## Information supplied
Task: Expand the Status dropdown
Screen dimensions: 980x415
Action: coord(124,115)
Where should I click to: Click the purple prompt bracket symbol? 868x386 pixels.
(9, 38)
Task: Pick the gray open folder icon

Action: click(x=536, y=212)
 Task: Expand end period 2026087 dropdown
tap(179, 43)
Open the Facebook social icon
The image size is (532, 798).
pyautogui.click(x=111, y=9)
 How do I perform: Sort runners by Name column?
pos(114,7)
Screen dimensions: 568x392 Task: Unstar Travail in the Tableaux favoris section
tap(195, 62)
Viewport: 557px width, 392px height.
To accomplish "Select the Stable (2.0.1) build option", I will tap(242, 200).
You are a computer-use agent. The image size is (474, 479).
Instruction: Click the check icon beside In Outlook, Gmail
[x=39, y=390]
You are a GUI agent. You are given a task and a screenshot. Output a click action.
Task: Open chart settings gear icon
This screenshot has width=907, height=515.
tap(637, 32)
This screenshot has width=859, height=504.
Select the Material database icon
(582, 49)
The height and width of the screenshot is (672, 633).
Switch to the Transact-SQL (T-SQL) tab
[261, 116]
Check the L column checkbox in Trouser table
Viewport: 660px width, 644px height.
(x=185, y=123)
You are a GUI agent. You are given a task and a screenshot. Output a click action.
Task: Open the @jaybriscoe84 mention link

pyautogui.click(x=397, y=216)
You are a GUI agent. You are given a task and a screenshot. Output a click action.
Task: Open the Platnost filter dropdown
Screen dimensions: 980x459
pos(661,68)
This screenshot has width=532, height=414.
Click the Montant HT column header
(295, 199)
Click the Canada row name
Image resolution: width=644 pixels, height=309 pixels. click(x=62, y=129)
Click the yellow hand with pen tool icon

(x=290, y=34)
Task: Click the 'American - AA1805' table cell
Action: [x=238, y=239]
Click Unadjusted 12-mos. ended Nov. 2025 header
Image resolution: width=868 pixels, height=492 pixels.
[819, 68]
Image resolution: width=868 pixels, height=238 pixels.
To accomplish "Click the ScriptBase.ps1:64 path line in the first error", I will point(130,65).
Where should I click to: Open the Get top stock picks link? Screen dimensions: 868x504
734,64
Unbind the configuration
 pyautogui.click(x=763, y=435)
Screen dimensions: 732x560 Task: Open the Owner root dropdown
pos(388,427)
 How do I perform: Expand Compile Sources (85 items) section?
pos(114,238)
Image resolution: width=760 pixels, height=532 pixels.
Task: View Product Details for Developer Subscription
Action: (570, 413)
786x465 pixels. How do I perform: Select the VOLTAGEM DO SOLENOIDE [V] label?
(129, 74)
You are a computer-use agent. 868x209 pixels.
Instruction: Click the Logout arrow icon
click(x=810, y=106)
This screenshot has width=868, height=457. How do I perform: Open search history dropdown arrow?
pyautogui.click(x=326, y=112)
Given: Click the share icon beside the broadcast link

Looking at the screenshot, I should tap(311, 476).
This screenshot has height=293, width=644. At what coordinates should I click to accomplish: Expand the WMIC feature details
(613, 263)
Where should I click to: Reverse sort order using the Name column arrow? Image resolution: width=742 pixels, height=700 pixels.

## Your objective
Copy each line above where "computer" appears.

## Solution to this exercise
You are a computer-use agent. The image size is (474, 479).
You are a computer-use agent. 868x209 pixels.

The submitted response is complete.